** begin Information supplied **

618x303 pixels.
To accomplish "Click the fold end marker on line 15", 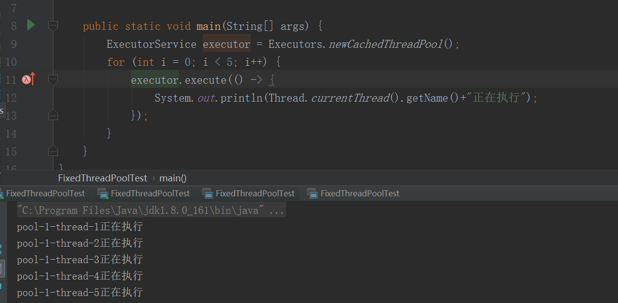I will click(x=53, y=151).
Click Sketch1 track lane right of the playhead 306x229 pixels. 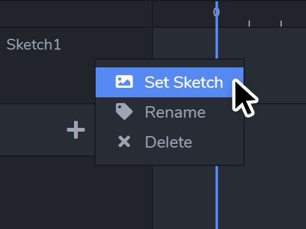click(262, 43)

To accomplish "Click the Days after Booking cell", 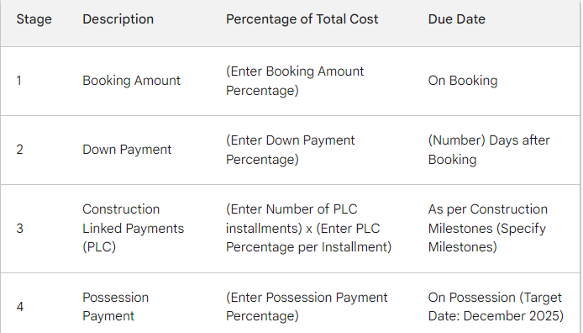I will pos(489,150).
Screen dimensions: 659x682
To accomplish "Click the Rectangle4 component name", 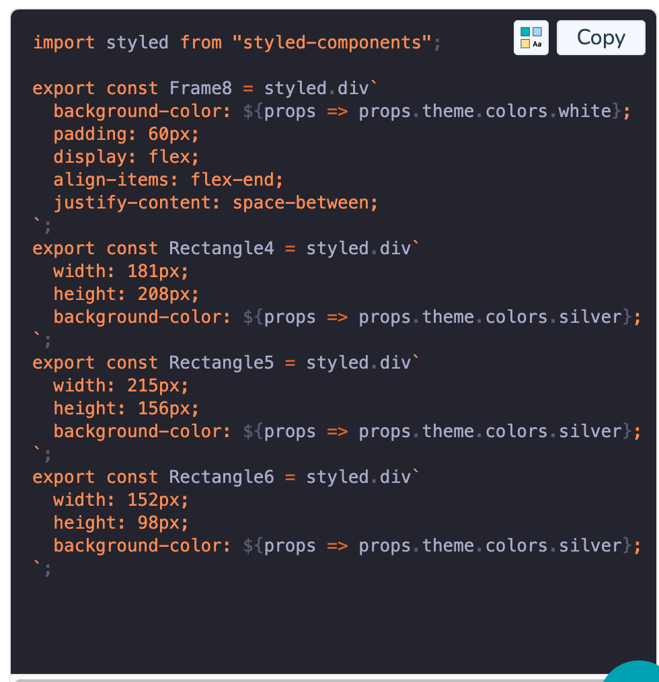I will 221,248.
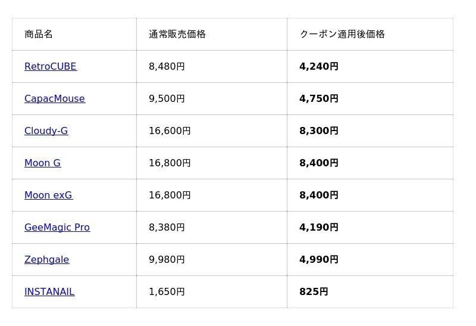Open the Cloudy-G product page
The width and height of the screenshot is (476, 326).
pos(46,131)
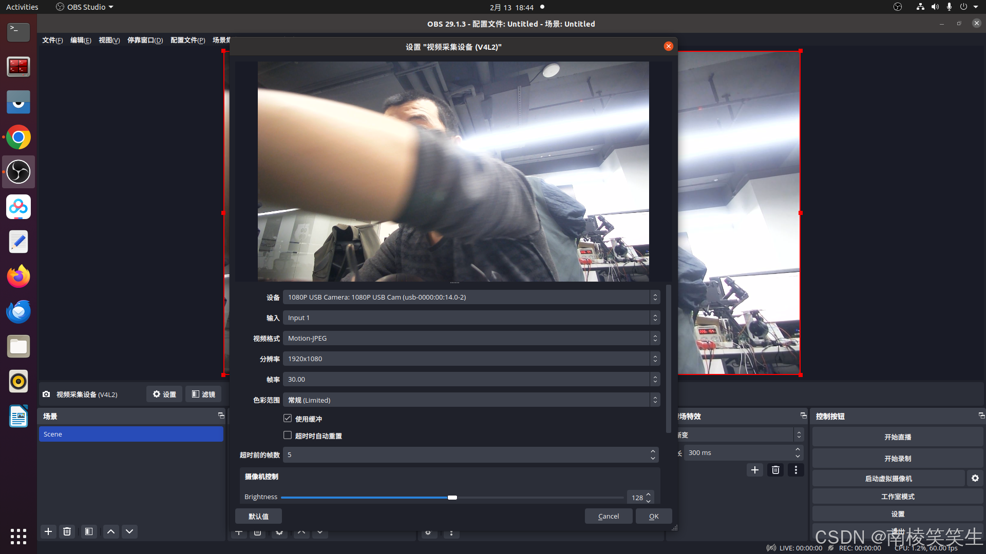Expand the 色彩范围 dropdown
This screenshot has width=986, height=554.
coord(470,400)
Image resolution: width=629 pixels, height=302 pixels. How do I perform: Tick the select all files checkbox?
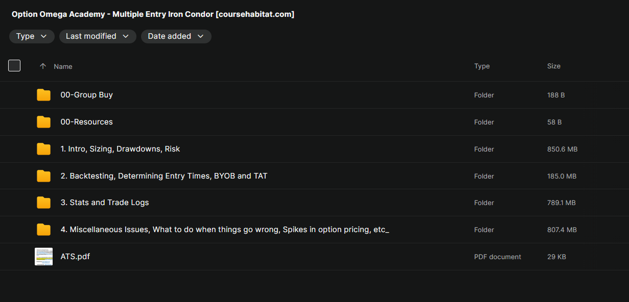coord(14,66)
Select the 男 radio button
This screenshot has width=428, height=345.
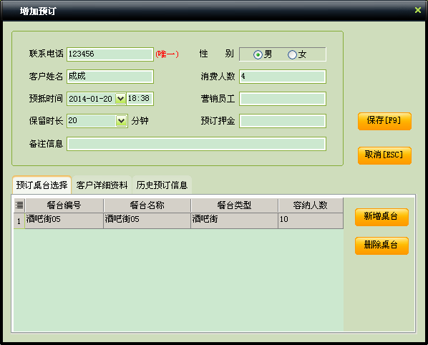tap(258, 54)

** end Information supplied **
** begin Information supplied **

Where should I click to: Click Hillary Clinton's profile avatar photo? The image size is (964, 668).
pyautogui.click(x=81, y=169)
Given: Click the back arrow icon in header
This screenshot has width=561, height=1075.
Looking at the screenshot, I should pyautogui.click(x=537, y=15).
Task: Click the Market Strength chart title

** end Information supplied **

▸ Task instructions
Format everything from the line containing "Given: Click the back arrow icon in header" down to the line containing "Task: Click the Market Strength chart title" as a numbered list, omitting any blank lines.

▸ Result of the exercise
1. Given: Click the back arrow icon in header
2. This screenshot has width=561, height=1075.
3. Looking at the screenshot, I should pyautogui.click(x=537, y=15).
4. Task: Click the Market Strength chart title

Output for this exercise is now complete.